'''
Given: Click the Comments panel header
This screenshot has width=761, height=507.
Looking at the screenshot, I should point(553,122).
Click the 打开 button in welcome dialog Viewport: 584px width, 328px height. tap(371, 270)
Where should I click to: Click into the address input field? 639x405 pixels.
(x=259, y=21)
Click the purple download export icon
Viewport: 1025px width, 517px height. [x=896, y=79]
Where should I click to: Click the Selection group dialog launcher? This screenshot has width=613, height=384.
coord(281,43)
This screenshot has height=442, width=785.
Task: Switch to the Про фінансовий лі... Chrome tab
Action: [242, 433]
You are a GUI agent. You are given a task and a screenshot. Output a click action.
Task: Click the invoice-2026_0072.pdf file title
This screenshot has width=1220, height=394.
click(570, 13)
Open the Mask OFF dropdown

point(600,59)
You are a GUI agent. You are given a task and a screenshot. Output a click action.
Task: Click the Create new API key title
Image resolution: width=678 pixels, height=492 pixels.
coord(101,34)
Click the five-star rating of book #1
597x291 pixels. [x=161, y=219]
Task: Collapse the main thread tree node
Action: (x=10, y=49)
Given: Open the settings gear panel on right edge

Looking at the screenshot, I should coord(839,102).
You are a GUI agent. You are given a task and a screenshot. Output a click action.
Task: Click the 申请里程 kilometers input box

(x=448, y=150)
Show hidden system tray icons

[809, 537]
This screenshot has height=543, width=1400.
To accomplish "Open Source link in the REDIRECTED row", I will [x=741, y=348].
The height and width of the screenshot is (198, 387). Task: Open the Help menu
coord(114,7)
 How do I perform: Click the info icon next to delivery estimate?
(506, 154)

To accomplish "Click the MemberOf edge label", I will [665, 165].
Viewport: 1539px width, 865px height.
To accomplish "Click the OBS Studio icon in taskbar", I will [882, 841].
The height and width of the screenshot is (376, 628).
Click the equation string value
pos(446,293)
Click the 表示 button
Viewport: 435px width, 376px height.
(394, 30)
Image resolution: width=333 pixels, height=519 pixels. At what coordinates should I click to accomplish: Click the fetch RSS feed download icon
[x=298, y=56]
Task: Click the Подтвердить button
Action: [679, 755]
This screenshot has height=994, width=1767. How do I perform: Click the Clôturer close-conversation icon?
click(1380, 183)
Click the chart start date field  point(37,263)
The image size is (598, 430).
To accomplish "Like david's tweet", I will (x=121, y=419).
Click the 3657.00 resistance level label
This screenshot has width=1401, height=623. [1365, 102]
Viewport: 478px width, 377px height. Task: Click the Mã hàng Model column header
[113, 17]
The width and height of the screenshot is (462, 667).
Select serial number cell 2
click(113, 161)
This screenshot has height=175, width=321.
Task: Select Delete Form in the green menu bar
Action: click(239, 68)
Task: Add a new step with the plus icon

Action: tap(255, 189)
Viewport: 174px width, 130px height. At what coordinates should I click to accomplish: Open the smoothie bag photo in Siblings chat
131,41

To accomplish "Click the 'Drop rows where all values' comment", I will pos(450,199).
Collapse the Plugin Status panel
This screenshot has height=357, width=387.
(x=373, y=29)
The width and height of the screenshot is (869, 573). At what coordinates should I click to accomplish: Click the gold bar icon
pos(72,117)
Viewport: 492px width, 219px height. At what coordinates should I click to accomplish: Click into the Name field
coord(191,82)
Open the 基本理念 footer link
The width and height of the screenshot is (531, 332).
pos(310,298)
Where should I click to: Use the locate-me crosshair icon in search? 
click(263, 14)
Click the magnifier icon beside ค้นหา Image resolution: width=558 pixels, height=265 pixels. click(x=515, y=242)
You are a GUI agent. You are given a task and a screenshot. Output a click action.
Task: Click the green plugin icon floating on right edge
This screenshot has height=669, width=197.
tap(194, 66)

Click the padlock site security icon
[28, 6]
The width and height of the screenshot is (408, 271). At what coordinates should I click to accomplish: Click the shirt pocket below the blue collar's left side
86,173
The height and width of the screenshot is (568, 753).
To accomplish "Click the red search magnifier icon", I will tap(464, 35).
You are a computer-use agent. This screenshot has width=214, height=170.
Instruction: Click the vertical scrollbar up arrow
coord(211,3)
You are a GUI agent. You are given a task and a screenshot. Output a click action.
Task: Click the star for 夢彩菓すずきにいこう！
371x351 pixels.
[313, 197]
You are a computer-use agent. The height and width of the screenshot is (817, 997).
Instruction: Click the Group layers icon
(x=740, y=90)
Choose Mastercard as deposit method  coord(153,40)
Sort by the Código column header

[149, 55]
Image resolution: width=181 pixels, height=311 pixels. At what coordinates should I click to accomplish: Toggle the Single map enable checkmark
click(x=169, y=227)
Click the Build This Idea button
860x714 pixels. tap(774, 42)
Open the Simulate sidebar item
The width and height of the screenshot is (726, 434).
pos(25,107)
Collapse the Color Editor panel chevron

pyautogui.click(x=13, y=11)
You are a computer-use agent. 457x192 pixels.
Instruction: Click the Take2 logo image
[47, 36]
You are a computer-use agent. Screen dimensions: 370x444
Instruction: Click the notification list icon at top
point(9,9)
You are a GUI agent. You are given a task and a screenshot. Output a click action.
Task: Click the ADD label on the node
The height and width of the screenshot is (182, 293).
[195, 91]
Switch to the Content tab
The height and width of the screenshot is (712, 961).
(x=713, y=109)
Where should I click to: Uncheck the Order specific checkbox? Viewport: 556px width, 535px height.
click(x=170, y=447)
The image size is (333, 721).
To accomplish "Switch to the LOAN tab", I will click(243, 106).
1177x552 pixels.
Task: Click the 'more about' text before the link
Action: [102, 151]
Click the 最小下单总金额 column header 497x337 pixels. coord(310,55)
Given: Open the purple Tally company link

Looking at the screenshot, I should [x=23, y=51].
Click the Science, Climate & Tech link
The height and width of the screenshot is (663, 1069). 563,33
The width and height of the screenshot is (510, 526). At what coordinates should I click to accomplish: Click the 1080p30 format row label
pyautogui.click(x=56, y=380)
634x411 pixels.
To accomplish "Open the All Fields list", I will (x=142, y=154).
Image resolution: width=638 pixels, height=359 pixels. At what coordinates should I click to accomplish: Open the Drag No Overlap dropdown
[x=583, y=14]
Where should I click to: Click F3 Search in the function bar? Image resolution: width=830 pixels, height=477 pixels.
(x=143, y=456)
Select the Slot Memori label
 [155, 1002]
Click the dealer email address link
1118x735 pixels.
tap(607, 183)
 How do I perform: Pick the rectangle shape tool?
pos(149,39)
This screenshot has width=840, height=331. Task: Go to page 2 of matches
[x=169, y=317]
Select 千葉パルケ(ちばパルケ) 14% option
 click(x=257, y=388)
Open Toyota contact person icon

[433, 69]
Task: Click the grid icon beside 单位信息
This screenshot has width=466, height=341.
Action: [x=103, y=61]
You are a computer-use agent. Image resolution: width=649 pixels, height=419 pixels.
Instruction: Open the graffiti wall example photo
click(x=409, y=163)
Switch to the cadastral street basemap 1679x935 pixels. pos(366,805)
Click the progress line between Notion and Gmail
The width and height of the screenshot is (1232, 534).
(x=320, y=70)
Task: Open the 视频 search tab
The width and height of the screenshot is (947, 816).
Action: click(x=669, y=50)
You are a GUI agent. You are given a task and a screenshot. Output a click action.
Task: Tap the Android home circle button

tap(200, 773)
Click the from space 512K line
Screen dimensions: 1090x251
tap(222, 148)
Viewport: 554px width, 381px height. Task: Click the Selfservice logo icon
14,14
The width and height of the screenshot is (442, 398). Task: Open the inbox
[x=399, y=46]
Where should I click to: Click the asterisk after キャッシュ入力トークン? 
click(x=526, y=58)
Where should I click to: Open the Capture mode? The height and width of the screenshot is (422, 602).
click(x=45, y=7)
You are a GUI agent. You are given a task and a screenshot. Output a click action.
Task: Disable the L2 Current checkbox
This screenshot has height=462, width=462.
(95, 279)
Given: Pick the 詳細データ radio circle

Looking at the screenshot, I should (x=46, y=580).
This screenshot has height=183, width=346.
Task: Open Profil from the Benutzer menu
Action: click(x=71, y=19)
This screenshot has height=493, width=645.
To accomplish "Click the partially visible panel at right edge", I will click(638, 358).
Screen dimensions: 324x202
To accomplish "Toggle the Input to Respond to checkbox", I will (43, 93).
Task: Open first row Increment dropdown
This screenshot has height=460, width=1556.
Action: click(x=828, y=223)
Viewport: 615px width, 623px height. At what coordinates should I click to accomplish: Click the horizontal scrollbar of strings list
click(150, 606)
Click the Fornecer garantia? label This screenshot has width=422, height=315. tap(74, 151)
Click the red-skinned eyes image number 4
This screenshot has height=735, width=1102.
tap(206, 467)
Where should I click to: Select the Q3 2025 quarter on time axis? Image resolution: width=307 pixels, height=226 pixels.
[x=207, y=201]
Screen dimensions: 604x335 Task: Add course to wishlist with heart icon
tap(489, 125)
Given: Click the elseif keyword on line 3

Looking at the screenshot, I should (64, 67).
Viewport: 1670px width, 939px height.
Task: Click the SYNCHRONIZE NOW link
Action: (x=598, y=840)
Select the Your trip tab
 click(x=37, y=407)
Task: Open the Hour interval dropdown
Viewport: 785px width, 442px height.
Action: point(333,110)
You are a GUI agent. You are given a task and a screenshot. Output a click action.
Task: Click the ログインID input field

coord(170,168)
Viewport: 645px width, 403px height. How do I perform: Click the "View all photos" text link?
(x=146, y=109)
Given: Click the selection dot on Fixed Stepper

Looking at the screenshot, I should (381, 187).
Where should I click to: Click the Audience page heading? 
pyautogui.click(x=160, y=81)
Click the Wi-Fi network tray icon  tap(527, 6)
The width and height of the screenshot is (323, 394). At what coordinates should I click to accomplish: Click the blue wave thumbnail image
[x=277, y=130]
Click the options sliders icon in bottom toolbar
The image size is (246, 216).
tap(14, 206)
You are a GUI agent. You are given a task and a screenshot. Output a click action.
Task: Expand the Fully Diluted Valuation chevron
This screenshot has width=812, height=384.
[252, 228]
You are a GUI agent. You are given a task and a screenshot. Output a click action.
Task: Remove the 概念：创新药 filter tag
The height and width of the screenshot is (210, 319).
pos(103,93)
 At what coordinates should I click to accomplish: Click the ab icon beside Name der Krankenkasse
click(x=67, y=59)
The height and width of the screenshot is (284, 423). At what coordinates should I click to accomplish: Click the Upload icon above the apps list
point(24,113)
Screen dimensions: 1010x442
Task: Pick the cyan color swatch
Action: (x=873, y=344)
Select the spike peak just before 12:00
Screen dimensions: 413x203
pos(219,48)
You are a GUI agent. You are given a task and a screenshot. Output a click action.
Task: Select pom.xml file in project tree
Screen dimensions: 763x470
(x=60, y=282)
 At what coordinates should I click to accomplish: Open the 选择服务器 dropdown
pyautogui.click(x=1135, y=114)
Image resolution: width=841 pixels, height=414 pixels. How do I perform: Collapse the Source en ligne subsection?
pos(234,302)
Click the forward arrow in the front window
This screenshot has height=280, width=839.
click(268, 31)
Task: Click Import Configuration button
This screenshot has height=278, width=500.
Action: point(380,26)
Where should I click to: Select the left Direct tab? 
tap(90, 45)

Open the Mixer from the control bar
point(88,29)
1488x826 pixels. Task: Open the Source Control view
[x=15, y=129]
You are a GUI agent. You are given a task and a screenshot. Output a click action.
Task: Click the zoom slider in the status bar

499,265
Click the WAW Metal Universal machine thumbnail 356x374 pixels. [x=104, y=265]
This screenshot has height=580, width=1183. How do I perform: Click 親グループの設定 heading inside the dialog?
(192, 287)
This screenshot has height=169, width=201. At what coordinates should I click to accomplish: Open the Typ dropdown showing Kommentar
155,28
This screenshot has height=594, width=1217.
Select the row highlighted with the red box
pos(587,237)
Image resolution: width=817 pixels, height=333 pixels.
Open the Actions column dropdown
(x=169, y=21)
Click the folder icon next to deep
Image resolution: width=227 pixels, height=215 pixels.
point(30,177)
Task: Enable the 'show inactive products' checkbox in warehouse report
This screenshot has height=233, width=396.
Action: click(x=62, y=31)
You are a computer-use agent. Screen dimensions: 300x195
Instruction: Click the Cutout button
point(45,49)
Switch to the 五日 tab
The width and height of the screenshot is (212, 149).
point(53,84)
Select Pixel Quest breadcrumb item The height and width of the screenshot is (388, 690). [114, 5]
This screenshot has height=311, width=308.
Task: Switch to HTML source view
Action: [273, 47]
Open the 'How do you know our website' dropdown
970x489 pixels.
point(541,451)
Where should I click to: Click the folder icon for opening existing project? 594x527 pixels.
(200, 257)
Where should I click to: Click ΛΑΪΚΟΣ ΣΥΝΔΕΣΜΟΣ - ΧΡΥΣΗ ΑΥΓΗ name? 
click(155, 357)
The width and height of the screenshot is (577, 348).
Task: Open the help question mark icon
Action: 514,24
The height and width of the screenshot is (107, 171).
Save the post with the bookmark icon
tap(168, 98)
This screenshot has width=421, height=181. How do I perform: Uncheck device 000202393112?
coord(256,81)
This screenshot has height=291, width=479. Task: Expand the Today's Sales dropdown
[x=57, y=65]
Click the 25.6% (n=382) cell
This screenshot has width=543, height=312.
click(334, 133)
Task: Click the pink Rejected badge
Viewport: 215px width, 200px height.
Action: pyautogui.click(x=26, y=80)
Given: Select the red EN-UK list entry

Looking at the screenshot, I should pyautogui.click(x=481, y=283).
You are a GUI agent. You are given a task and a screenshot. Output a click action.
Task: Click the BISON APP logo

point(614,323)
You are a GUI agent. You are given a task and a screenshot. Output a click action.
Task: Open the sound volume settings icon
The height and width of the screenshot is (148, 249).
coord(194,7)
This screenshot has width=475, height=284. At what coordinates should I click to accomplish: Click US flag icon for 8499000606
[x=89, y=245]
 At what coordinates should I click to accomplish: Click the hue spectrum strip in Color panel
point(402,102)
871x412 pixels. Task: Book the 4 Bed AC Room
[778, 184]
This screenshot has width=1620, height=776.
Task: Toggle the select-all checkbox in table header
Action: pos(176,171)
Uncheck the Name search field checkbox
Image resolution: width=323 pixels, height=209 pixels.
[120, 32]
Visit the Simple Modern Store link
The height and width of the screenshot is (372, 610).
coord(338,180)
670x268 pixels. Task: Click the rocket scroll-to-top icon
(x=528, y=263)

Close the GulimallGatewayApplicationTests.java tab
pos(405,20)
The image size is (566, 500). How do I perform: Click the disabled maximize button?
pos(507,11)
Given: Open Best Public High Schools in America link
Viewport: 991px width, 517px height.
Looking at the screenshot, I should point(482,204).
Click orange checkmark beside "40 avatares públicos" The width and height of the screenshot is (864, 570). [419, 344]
'''
[WORK TASK]
Count how many lines above contain the word "magnifier". Reply with the number alone.

[TASK RESPONSE]
2